A story about a boy, an impossible wish, and a little cat

By

Ian attached the last twinkling light to the tree that was framed in the window of their house. "Jingle Bells" filled the air with jaunty cheer.

"Would you like to put the angel on the top of the tree?" he asked Nicky, who sat on a footstool watching.

"I guess," Nicky shrugged glumly. Ian hoisted Nicky into the air, and said, "You have to make a wish first."

Nicky closed his eyes tightly and whispered, "I wish--"

"No - don't tell me. This is your own secret wish and it won't come true if you tell anyone."

Nicky's lips sealed tightly, and with his eyes still closed and a frown of concentration, he nodded, and said, "I'm finished."

An hour later, with the few shards of broken ornaments swept up, the empty boxes stowed away in the closet, and the overhead lights dimmed, Ian sat in front of the tree with a glass of wine and stared at the angel. She had auburn red hair, much like Nicky's, which he had inherited from his mother. Ian rolled his aching shoulders and thought of Nicole, as he had every night since she was gone. She had died when Nicky was a year old, and Nicky's name, his russet hair, and the punctuation of freckles across the bridge of his nose, were the only live remainders of the glory that had been Nicole.

He sighed - something he did too much every year at this time. He had a good idea what Nicky had wished for: the one thing he couldn't give him.

In the child's bedroom, he lay awake, gazing at the stars that glistened faintly on the ceiling. His Dad had put them there for him, and had said, "See that big one? That's your Mom, and she will always be with you, watching over you. She loves you very much."

Nicky closed his eyes and thought about his Mom, the beautiful young woman whose photo was displayed on the lamp table next to his bed. He wondered if his Mom would help him get his wish this year. He wanted so much to be like the other boys. When he was younger, he had several friends, and had run and played with them.
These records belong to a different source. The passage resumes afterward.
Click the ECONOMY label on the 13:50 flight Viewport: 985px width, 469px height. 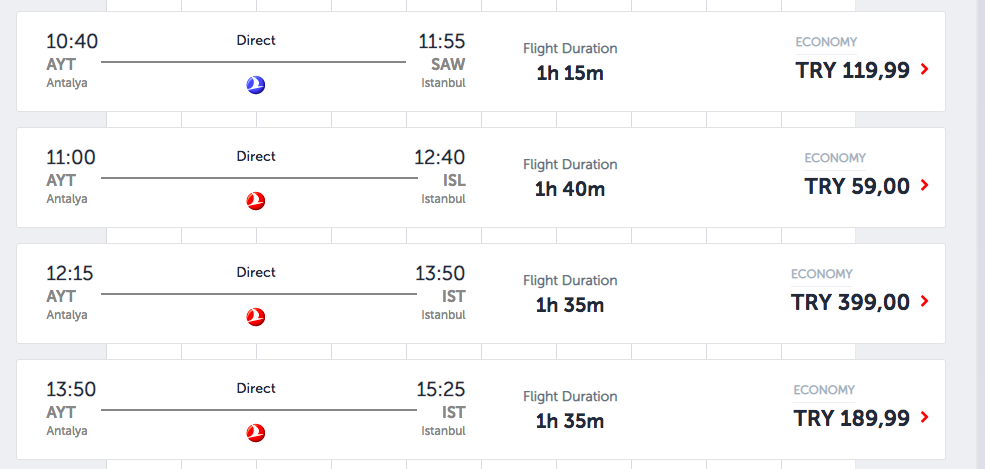coord(824,390)
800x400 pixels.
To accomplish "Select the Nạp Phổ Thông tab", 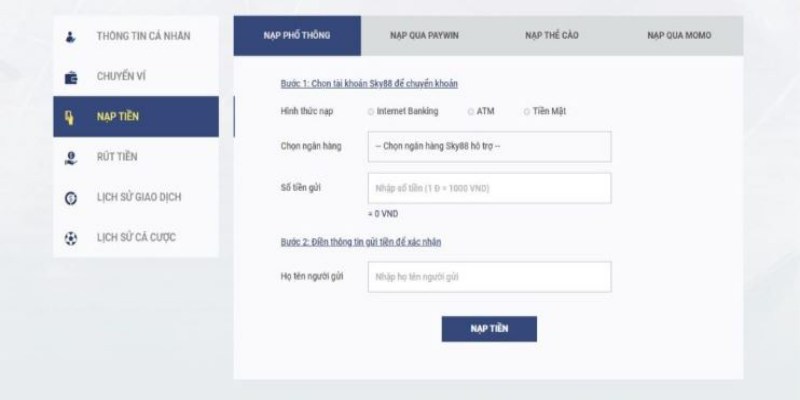I will 297,36.
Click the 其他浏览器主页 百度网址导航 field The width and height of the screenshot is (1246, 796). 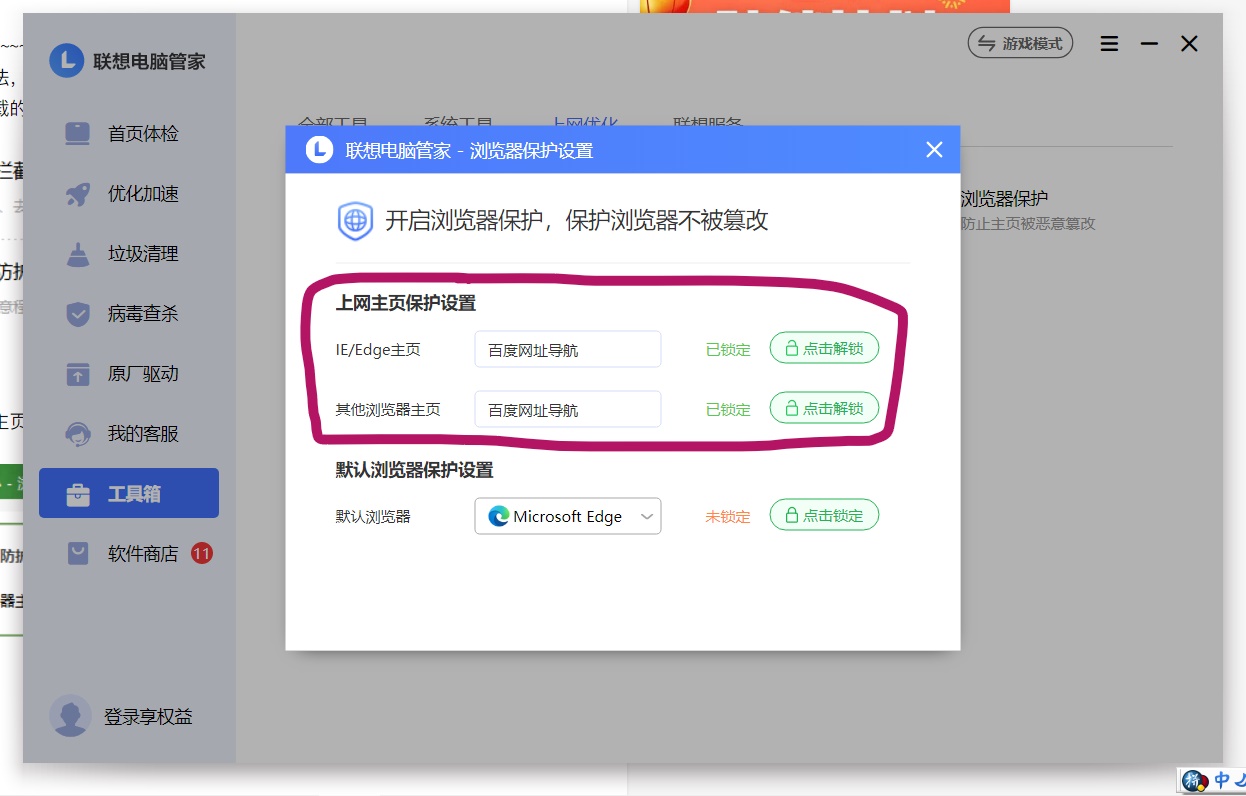point(567,410)
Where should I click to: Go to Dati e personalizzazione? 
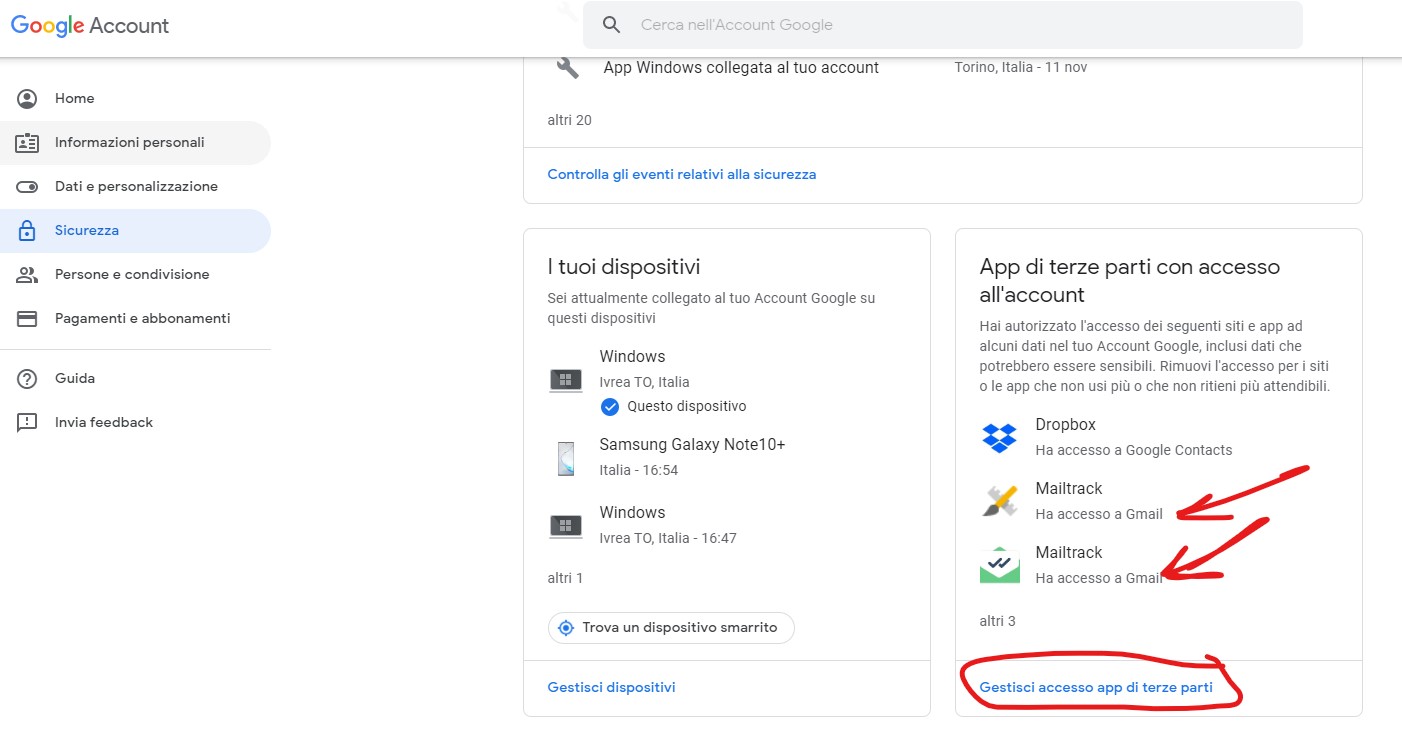click(x=136, y=187)
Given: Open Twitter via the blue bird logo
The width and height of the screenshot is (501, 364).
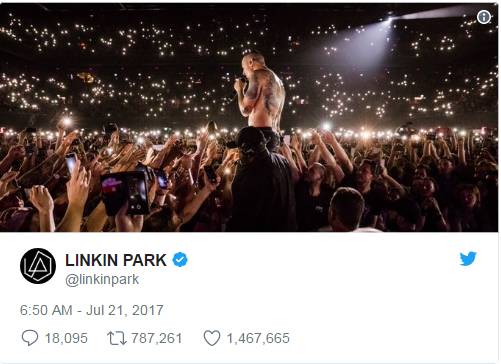Looking at the screenshot, I should [x=468, y=259].
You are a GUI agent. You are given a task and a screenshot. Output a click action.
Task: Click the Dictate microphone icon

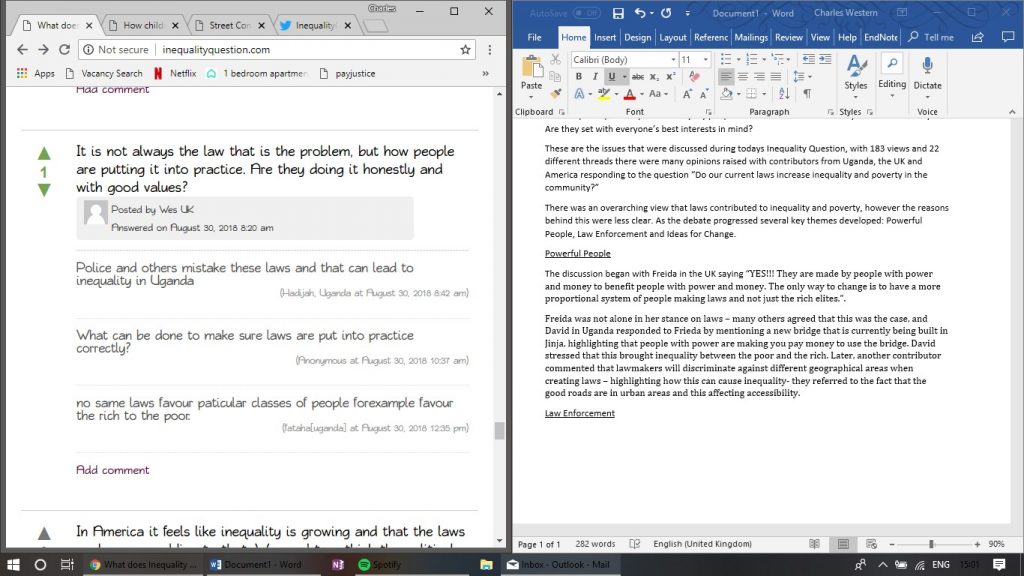927,66
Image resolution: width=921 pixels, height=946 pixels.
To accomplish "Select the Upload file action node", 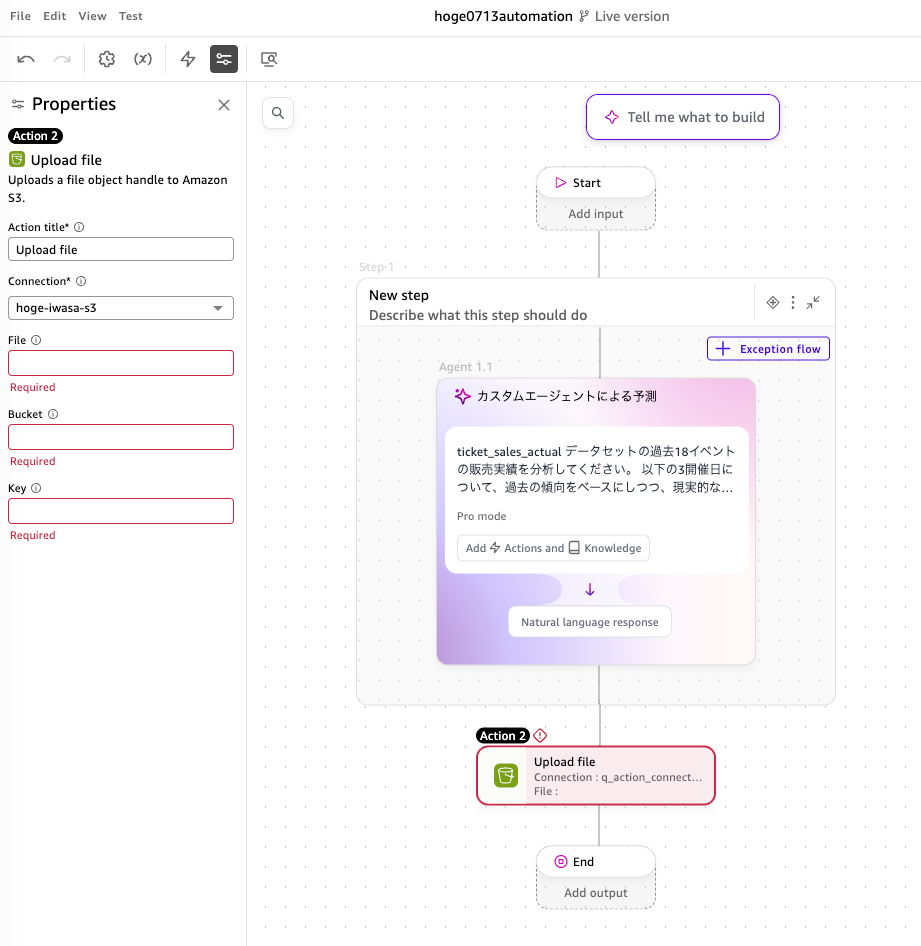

Then his life changed when he had to start wearing the detested brace. When he struggled to learn to walk in it at the doctor's office, and had seen his father avert his face, he had thought it was because of his disappointment at having a crippled son. He was too young to know that his dad was hiding his tears of pride at the courage of his son. Since last year, though, he had started keeping to himself, tired of all the jokes and taunts, until even his loyal friends had stopped coming around.

The glow of the moon filtered through the tree outside, and its rays illuminate the cumbersome metal brace and the heavily built-up shoe lying on the floor next to the bed, as Nicky slept.

In the living room, Ian watched the news on television with little interest, until their nightly "human interest" slot, which tonight featured the local animal shelter. They showed cage after cage of cats and dogs who were homeless this holiday season, and then brought out a few special animals and gave capsulized versions of their stories. Ian clicked the "off" button of the remote. He didn't need any depressing news tonight.

Later, as he lay in the king-sized bed, both arms and one leg wrapped around the large pillow next to him, a nanospark of an idea bore into his subconscious thoughts just as he drifted off to sleep.